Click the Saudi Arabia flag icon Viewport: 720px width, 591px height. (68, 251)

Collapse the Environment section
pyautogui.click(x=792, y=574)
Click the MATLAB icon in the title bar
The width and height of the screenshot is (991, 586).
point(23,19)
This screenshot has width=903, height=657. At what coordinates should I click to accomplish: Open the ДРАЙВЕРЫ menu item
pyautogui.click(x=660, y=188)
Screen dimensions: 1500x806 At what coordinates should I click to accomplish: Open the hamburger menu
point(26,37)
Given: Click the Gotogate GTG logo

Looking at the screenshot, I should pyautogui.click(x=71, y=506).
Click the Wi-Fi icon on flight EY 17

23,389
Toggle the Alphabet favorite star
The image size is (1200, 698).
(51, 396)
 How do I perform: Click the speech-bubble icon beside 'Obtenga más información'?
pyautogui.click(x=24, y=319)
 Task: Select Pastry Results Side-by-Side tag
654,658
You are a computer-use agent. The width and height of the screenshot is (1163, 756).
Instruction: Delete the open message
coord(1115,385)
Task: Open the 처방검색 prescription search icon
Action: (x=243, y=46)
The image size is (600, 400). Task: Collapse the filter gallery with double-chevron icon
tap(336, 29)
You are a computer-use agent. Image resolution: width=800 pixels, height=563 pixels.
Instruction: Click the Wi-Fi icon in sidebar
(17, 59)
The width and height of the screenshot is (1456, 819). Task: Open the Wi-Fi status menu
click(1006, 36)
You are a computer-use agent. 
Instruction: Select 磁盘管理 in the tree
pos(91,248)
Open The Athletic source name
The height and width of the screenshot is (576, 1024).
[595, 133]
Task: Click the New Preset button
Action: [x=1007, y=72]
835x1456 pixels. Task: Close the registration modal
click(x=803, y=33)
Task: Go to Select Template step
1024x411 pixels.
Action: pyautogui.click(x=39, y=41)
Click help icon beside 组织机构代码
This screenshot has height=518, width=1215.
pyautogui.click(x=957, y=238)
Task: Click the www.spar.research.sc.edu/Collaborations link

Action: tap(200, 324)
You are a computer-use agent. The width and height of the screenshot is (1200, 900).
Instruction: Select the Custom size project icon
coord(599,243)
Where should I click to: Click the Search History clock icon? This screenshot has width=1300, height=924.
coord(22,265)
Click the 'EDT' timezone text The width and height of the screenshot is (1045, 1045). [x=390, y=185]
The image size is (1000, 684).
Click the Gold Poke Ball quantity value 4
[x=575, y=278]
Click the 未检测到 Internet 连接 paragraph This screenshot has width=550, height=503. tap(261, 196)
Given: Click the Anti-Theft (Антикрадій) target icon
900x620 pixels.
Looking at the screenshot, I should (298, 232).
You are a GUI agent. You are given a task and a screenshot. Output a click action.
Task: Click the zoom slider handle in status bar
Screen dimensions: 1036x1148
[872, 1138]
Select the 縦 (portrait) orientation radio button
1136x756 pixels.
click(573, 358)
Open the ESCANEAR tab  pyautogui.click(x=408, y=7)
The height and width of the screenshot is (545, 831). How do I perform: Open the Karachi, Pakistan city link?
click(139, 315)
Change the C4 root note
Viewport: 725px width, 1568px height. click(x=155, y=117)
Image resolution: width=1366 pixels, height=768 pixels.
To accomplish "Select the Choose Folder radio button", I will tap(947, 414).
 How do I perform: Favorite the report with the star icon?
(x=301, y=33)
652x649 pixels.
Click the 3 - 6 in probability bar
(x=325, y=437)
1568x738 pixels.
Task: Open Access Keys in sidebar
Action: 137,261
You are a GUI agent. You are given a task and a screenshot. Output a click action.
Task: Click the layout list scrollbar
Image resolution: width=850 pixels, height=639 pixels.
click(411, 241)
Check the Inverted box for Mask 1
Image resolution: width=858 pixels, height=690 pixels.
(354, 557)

* [About this exercise]: What you copy out must be exactly the lines from the line containing "652x649 pixels." through the end of the records.

* [Task response]:
652x649 pixels.
Click the 3 - 6 in probability bar
(x=325, y=437)
1568x738 pixels.
Task: Open Access Keys in sidebar
Action: 137,261
You are a GUI agent. You are given a task and a screenshot. Output a click action.
Task: Click the layout list scrollbar
Image resolution: width=850 pixels, height=639 pixels.
click(411, 241)
Check the Inverted box for Mask 1
Image resolution: width=858 pixels, height=690 pixels.
(354, 557)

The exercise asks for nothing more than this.